# Rocks for my Tank



## J3ST3R (Jun 10, 2013)

I live in the northwest and surrounded by the pacific. All of our beaches are covered in rocks and I was wondering if I could go down to the beach, gather some rocks, come back and clean them and put them in my tank? Would this work or should I try and find somewhere that isn't near the ocean.


----------



## Deeda (Oct 12, 2012)

If the rocks are not porous you should be fine. Lava rock, pumice and similar porous rocks may need a bit of a freshwater soaking but a little bit of salt shouldn't matter.


----------



## Injdog (May 15, 2013)

I live in Hawaii and use beach rocks all the time. Cleaning procedure I use is: 1) Scrub with clean brush and tap water 2) Boil large amount of water with vinegar 3) Poor hot water / vinegar over rocks in bucket and allow to soak overnight or until fully cooled 3) Rinse rocks with brush and clean water 4) Soak rocks in clean water overnight. That's it, never had any problems. Use black rocks, porous rocks and coral base rocks with absolutely no losses.
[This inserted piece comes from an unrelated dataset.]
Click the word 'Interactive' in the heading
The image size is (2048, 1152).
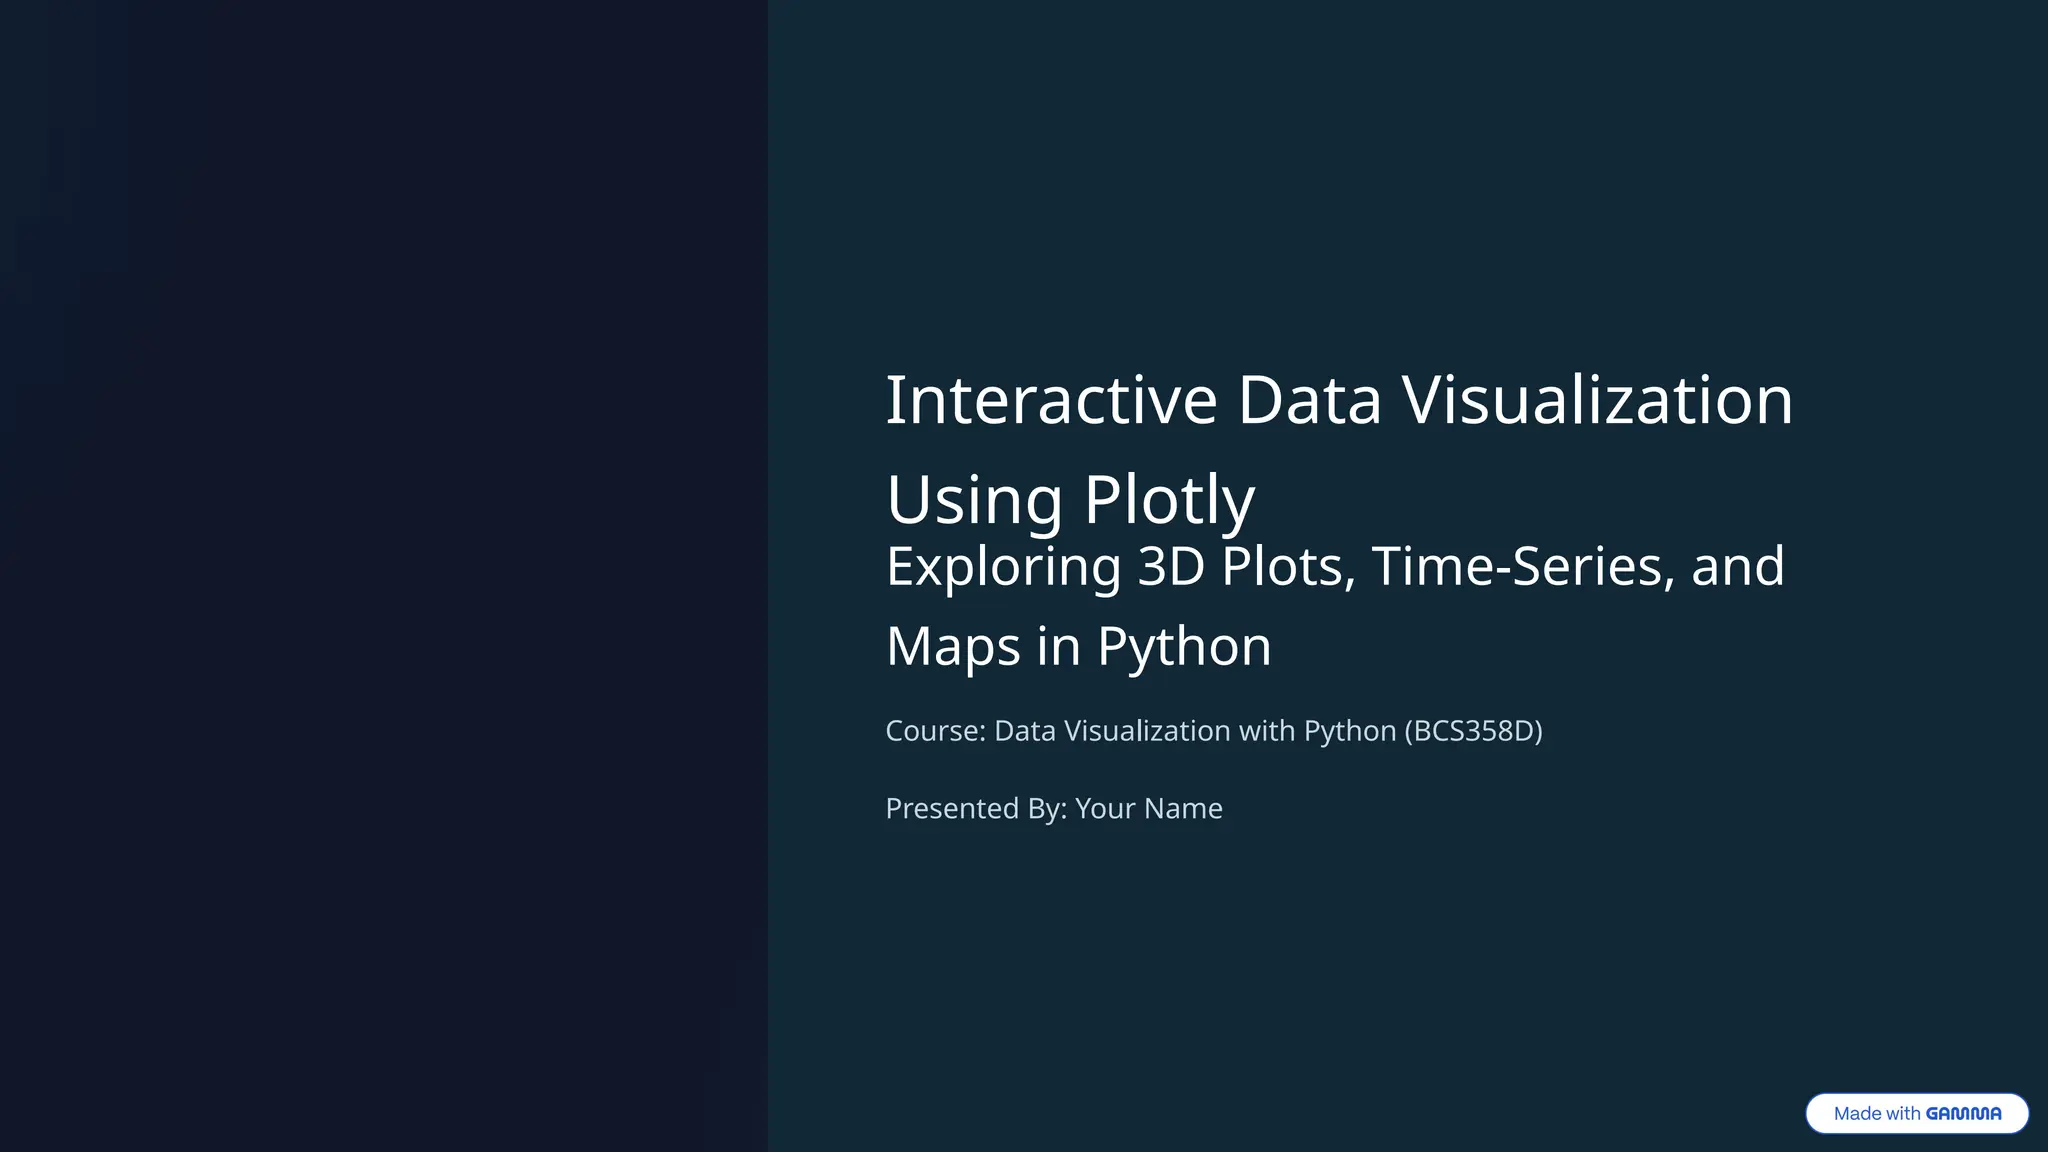(1050, 400)
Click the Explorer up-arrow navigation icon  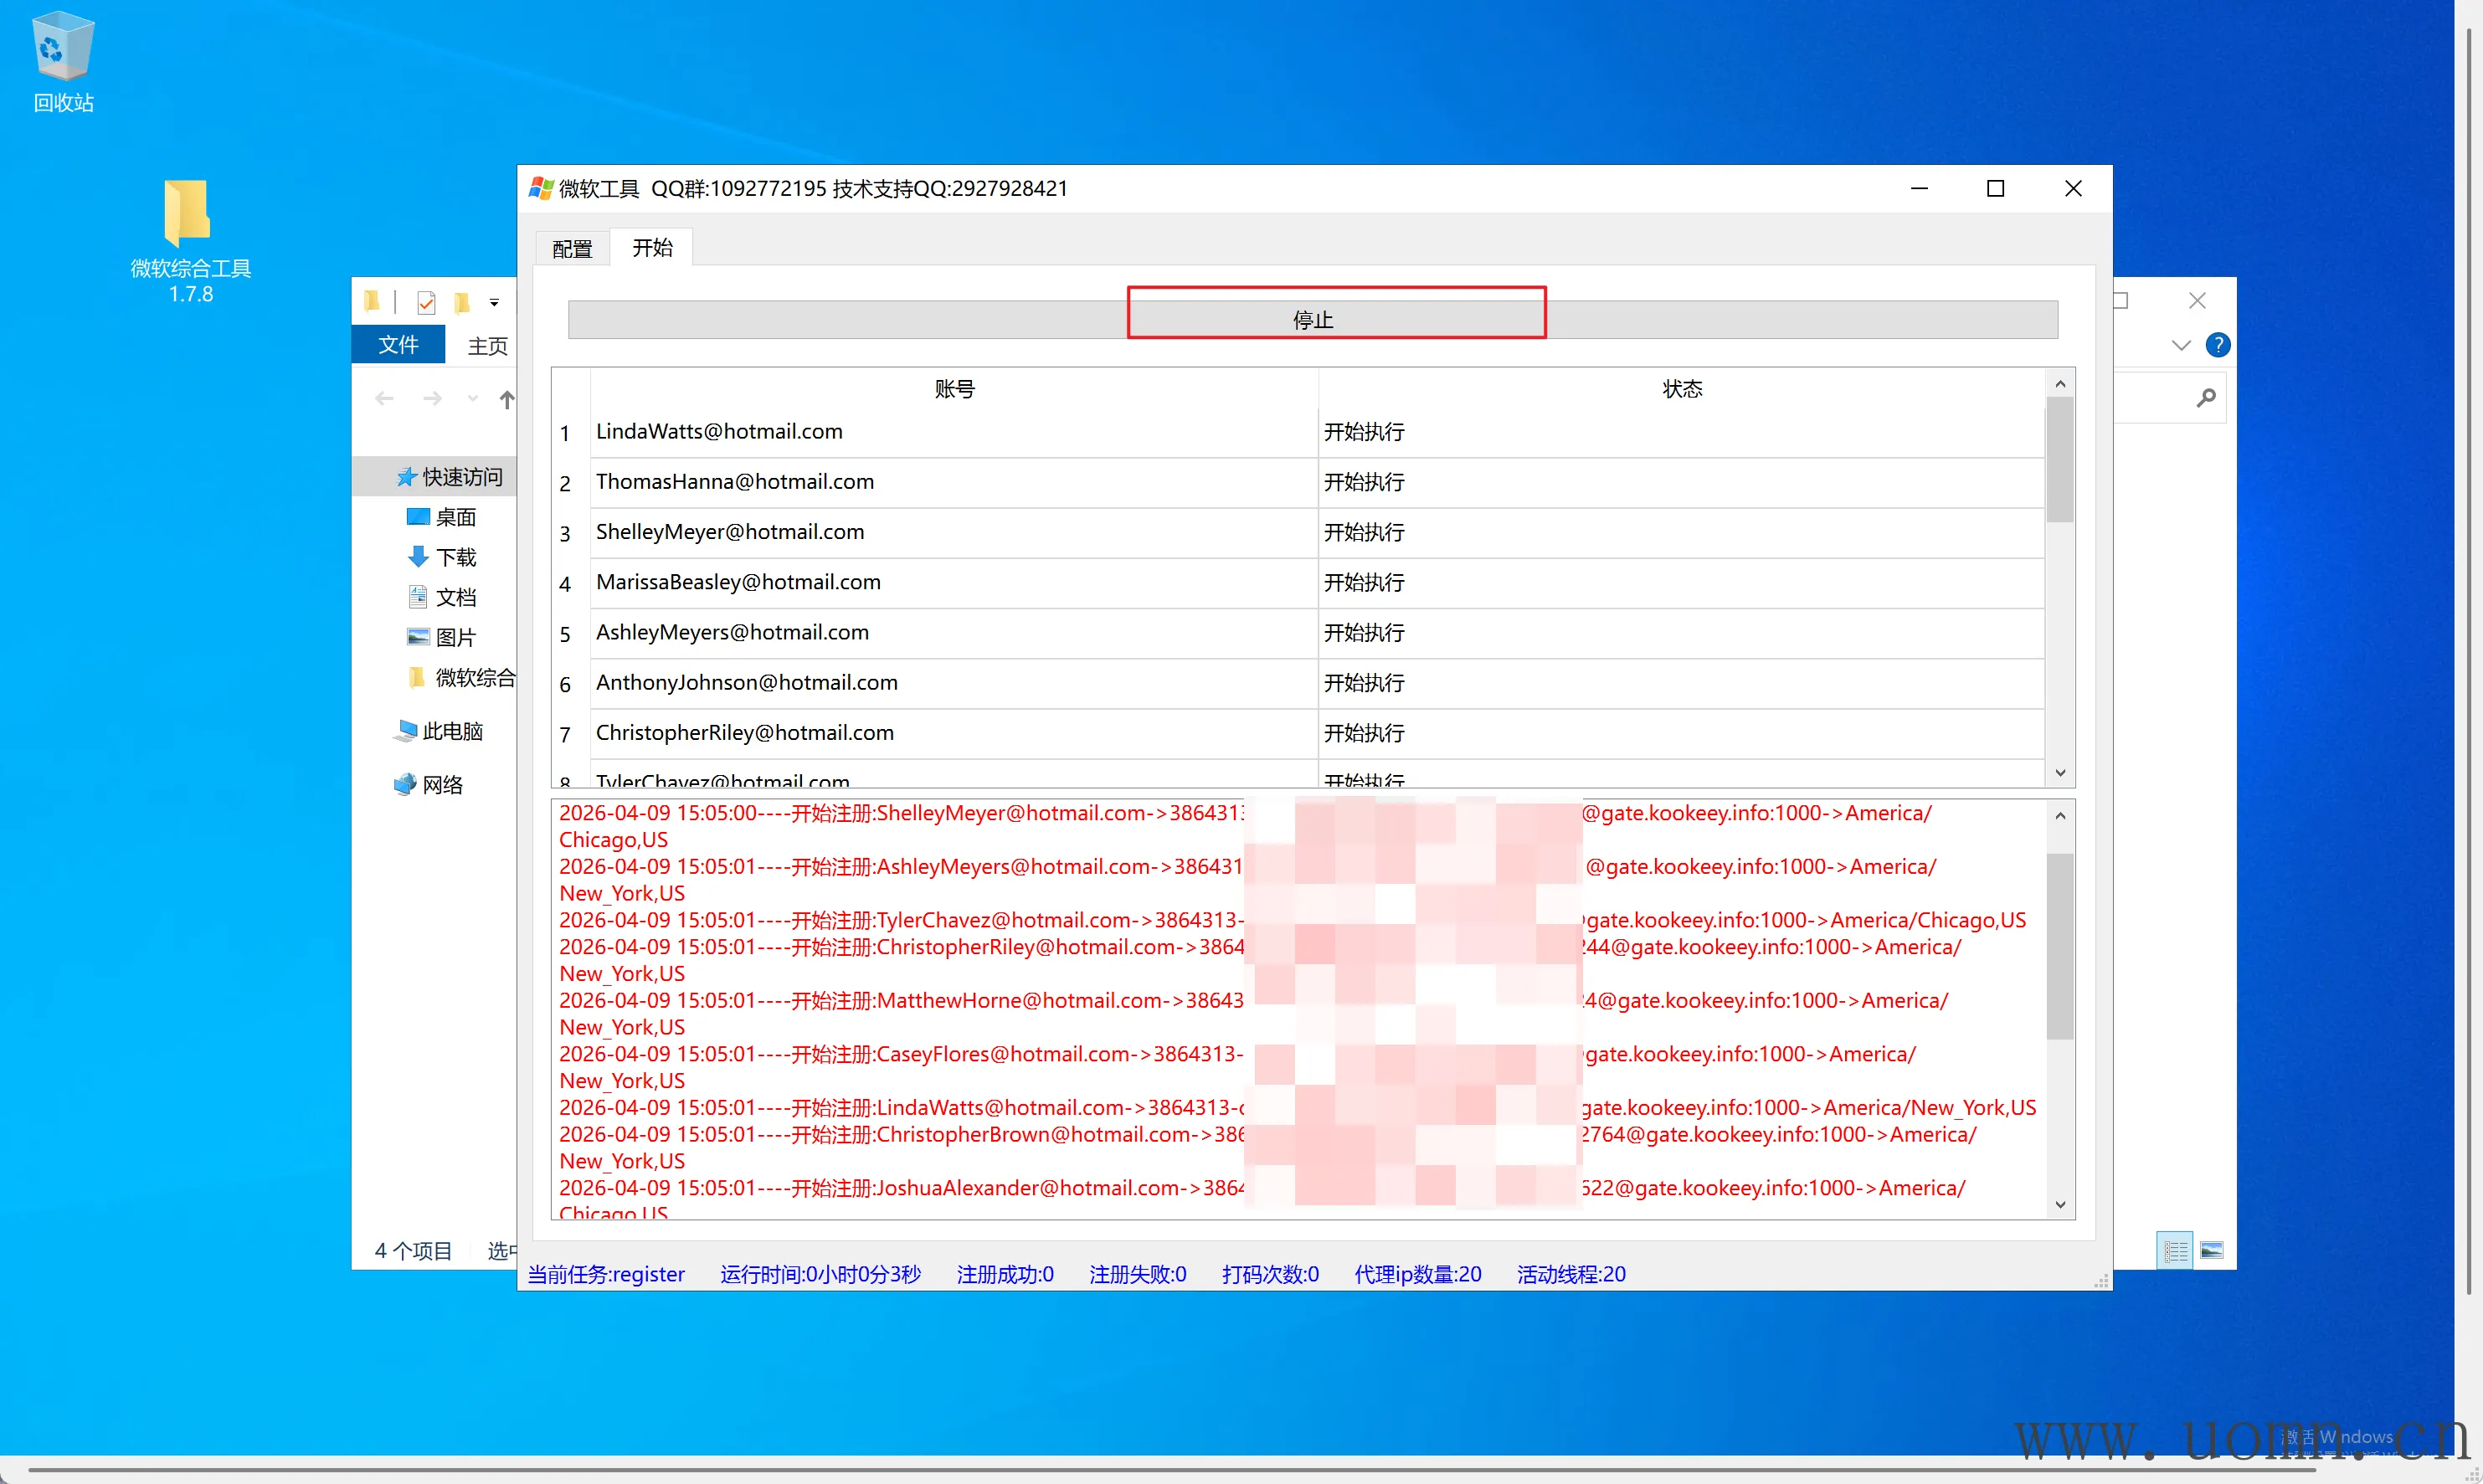point(507,400)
Suggest watching for sharp edges to keep fish body damage from occurring.


----------



## anthraxx4200 (Aug 16, 2012)

if your not against spending a little bit there is quite a few good landscape supply places that have some nice rock. craigslist has had one up for awhile now in seattle area, that or check out aquarium co-op in edmonds.


----------